“What do you think we’ll find down there,” Adam asked, wresting the protective skin over his shoulders as he bent down next to the only window on the plane.
“Bodies,” scowled Eloise, glancing up from her computer. “If we’re lucky. Base wants subjects for studying. See how this thing started.”
“You mean how the attack started?” said Adam, finally in the suit now. The thin, navy material left nothing to the imagination. Eloise swallowed and turned back to her screen.
“We’re not sure if it was an attack yet.”
“How else-“
“Honestly Adam! I’m not sure I want to know.”
Published on Jul 30, 2014
Dear Carol,
Not a pleasant mission. Spot on dialogue. Well done.
shalom,
Rochelle
Thank you very much. I must be doing something right with my dialogue because I think you’re the third person this week to comment on that particular aspect of my writing.
I really enjoyed you’re piece on over-seas adoption by the way.
Agree with Rochelle’s comment. The dialogue is very good. Also a very relevant story when you consider recent events. Good job
Thank you, I don’t normally write with current events in mind but this piece just ended up turning out that way.
Really good. Left me wanting more.
I’m glad. 😀
Great expression, Carol.
Though we know the reality, we still feign ignorance about the attack…
The recent tragedy has been so sad that flight pics evoke such feelings & stories these days…
Thanks for stopping by 🙂
Thanks for returning the favor. 😀
You portray a certain tension between them, subtly and convincingly with both words and dialogue. Nicely done.
Thank you Sandra, I’m glad that you think so.
Carol, I agree that it was good dialogue, and it was timely due to the recent events. Good description. Well written. 🙂 —Susan
Thank you. 😀
Great dialogue. I want to read more about this mission, too.
I’m glad that I got you interested. 😀
I agree with the rest of the gang, spot on dialog. Very good story.
Thanks. 😀
You built the intrigue well this week, Carol. I wanted more at the end. Will we be seeing these characters again?
All my best,
Marie Gail
Not any time soon I’m afraid. Darkened Daughter is demanding my time so I’m trying not to stray too far from that.
Thank you for the lovely comment though. I’m glad you found the piece intriguing.
Nice, love the dialogue (especially when you showed Eloise being flustered)! Everyone seemed so 3D.
I’m glad, it’s always the aim to try and make people seem more life-like.
A tense story, given recent events. You’ve created your characters well. A good read. Thank you.

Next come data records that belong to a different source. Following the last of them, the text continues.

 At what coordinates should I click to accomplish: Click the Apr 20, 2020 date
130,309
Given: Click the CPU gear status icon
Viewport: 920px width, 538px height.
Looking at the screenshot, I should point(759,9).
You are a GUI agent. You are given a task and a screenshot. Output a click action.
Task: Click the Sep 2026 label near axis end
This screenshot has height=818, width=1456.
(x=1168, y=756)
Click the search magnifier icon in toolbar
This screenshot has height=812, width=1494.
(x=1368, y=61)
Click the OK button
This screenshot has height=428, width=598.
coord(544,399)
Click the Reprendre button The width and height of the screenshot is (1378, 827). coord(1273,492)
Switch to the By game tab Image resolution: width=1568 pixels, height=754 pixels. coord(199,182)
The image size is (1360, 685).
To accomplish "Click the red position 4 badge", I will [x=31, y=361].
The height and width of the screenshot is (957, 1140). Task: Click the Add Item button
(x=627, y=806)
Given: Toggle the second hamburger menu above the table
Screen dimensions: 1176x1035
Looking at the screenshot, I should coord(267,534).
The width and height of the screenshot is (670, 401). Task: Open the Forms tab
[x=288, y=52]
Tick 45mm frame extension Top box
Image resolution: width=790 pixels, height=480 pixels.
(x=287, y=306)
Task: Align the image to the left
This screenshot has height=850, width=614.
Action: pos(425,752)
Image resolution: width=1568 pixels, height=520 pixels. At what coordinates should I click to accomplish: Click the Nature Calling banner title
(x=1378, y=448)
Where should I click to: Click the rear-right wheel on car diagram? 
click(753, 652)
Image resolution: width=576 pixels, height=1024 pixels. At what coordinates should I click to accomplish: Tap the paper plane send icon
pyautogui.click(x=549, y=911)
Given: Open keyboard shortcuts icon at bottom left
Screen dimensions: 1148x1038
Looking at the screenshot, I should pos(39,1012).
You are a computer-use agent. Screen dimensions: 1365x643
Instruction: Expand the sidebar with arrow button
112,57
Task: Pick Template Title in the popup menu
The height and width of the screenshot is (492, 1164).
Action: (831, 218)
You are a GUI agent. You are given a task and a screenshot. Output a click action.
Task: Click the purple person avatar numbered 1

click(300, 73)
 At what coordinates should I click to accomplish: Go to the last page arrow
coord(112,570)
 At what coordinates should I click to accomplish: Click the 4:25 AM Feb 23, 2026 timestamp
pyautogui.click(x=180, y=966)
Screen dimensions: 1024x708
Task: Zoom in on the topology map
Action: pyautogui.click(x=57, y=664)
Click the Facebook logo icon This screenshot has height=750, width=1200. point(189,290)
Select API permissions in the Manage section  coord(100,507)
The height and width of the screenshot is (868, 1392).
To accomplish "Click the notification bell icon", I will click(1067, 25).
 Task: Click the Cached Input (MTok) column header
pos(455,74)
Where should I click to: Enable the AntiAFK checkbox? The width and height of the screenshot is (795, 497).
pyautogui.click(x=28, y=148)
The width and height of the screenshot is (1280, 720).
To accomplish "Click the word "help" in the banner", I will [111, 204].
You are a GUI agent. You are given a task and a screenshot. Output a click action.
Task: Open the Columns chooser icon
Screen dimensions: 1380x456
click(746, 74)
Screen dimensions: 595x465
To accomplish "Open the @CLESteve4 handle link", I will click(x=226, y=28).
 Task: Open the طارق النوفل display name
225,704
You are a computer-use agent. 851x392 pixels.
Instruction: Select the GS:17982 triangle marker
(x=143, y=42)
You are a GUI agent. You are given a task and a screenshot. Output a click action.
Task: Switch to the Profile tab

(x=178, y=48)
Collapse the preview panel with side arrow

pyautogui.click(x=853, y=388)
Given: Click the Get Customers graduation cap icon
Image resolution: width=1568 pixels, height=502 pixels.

Thank you for such a lovely comment.
Topical stuff. And disturbing. How do we get at the truth in cases like this?
Honestly I didn’t think about the relevance until someone else point it out, and how we get to the truth of these matters is as elusive for me as anyone else unfortunately. Even then it does little to soften the tragedy
Dang it. I certainly would love for this story to be expanded. Well done.
Thank you and sorry that I won’t be expanding any time soon. Maybe in a couple of years if you can hang on that long?
Tight suspense leaving big questions to be asnwered with more writing!
I’ll certainly keep it in the the to be continued pile for future reference.
She seems a little annoyed with Adam. Nice character development in such a short piece.
Thank you, it’s rather fun to see how much you can fit in about a character in such a small amount of words.
I love-though perhaps that’s the wrong word for a story like this-the way you combine matter of fact dialogue with such dreadful subject material. A really effective piece.